### Exercise description
Look through the records below and copy each line that includes the word "computer".

### Data records
+++++

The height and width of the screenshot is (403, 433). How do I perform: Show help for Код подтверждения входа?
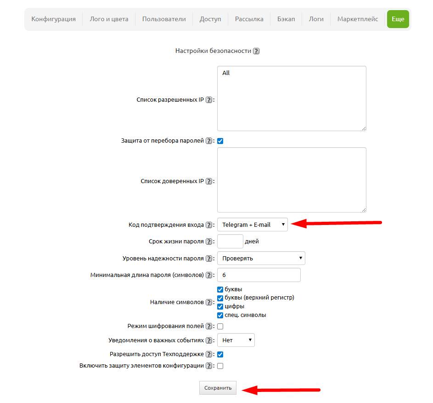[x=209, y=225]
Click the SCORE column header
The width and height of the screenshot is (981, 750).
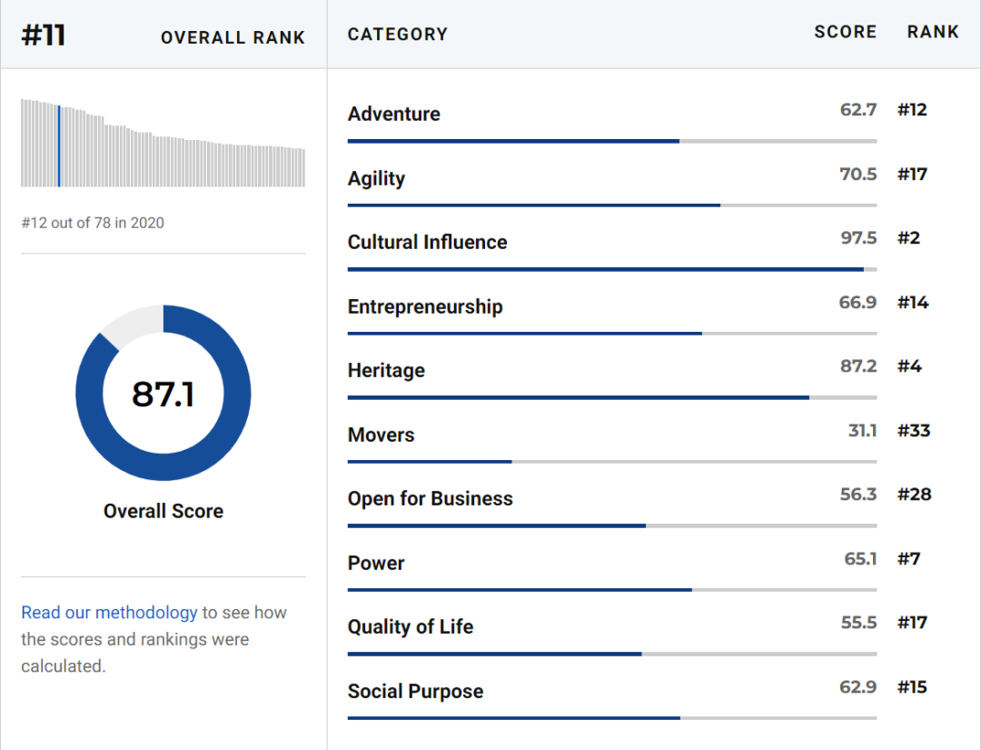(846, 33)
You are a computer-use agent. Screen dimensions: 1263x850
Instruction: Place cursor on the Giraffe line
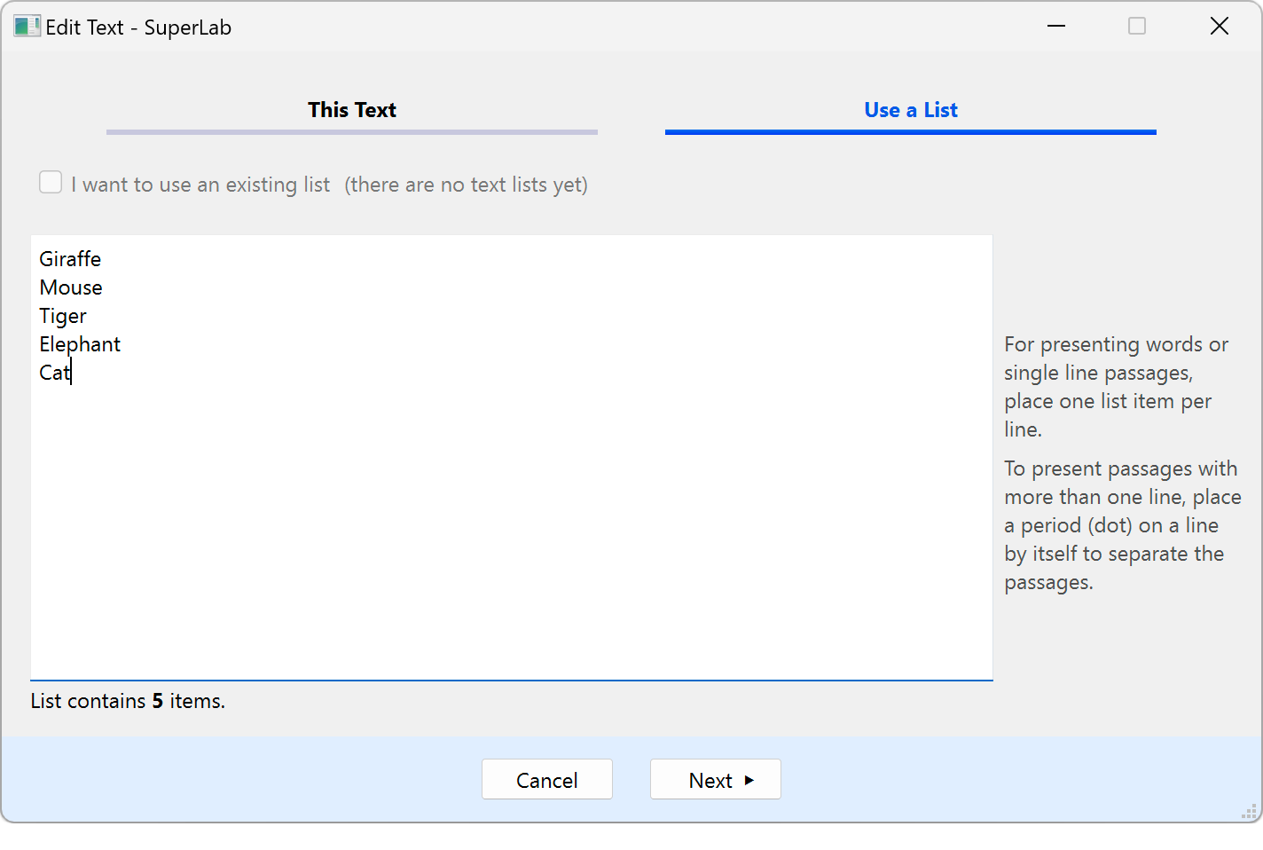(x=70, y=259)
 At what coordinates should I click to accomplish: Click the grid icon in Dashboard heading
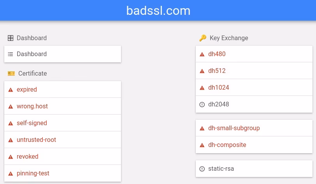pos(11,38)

+++++

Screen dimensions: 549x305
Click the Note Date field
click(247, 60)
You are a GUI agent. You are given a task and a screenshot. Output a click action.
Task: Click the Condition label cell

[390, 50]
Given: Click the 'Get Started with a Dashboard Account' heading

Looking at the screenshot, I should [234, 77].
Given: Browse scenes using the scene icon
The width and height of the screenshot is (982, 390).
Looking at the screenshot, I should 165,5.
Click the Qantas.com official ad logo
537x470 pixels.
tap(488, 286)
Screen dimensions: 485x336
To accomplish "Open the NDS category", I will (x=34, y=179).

+++++

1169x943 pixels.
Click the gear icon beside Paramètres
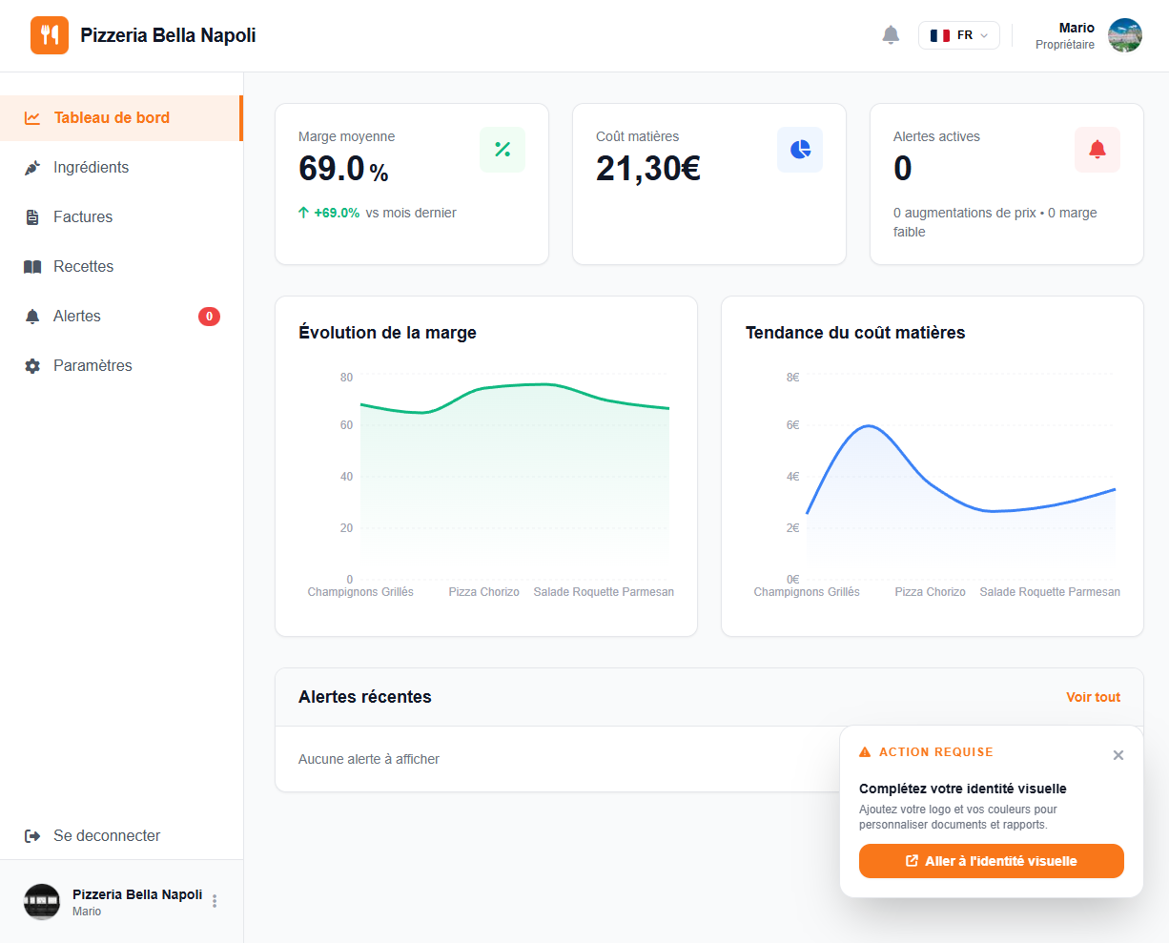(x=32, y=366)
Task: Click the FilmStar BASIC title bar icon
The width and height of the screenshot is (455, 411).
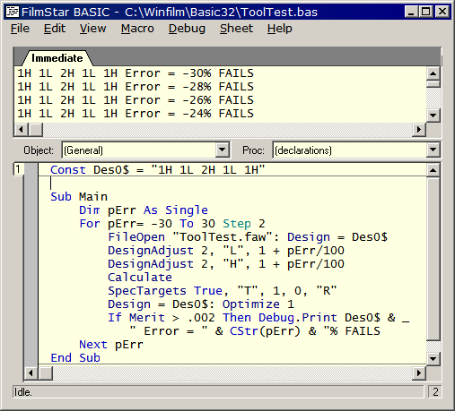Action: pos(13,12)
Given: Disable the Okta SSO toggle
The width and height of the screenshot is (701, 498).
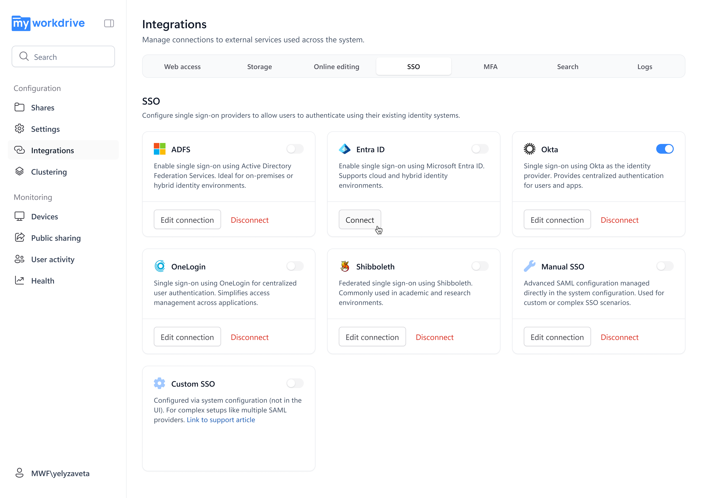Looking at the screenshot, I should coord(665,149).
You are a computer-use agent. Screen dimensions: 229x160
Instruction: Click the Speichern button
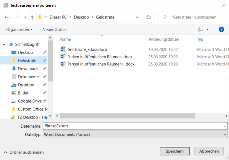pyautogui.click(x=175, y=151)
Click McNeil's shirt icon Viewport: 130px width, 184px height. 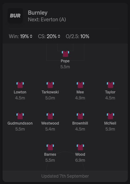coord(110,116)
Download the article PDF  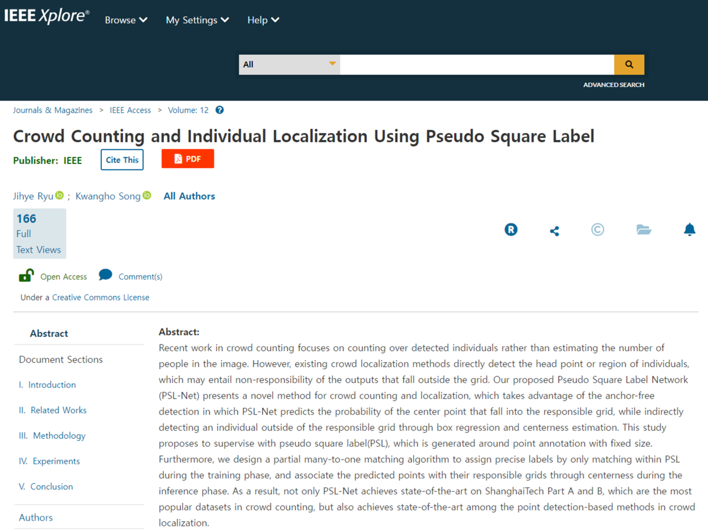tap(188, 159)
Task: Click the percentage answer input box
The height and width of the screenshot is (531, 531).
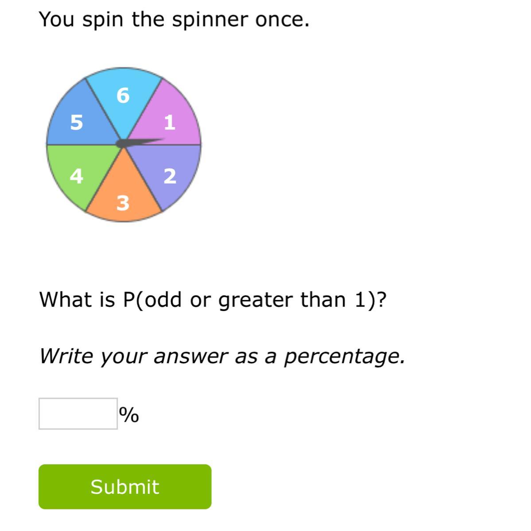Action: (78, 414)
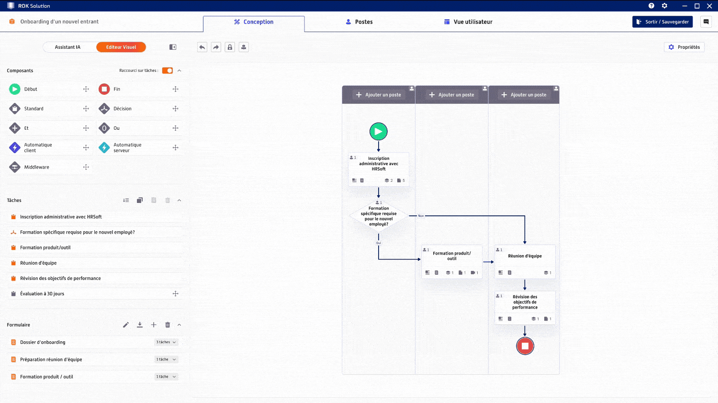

+++++

### Output of the task
You are a computer-use agent. Screen dimensions: 1263x850
You are a computer-use agent. Screen dimensions: 229x160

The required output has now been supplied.